The other thing is that pressure support is fine. If her volumes were 500 or more, I’d say, “Yep, let’s extubate her,” but assuming the swallow would be there. So, I would think a tracheostomy… The last missing piece for me is really the arterial blood gas. It’s the last missing piece for me. Let’s assume she can’t swallow for now. Let’s not to say it’s permanent. Let’s assume she can’t swallow for now. Let’s assume her arterial blood gases are average,
then I’d say she probably would need a tracheostomy at least temporarily to determine what the next steps are.
Belle: So, the key is they need to take the blood tomorrow. They never mentioned that they’re going to do that, but that’s really a requirement before they even attempt it. They need to check those things. Is that what you say?
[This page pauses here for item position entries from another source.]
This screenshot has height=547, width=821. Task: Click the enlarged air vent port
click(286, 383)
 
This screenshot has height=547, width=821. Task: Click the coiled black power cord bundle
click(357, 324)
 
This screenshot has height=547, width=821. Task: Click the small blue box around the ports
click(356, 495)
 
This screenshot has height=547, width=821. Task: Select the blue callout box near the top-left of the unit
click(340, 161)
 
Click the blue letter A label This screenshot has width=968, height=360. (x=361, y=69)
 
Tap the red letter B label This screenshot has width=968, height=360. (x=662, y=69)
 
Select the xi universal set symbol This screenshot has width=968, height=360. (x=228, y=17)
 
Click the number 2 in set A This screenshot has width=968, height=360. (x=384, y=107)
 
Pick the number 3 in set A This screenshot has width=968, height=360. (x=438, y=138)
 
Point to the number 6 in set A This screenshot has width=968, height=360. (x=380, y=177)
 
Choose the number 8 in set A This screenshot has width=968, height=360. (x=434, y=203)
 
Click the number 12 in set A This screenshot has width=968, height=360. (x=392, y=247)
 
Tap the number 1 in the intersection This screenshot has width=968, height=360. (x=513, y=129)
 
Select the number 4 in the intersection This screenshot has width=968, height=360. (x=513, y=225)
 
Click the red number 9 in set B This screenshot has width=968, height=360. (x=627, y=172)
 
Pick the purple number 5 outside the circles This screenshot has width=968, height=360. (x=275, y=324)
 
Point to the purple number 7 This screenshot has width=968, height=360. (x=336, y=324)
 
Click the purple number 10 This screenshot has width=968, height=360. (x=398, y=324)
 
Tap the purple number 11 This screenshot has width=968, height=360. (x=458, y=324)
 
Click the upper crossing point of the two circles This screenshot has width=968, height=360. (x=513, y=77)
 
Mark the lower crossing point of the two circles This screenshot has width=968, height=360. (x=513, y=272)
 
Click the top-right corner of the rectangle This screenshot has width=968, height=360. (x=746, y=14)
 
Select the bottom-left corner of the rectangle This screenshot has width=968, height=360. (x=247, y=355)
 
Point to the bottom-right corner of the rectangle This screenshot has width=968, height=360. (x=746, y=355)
Patrik: I would argue. Yeah.
Lloyd: Okay. I can ask them if they have them tonight and then I could send them to you.
Patrik: Oh, absolutely.
Lloyd: Is that okay?
Patrik: 100%.
Lloyd: Okay. I’ll see if they have them and I’ll try to send them to you. I just don’t know how to approach this tomorrow.
Patrik: Well, you can-
Belle: Look, do we have a hard stop in two minutes? Do we have a hard stop in two minutes?
Patrik: Yes, we do. We do. But we do need to stop in two minutes, but I
can be back in about half an hour. I just need to jump on another call for half an hour. I can be back at 9:00 PM your time for another half an hour and then later in the day as well, but I know then it’s getting late for you.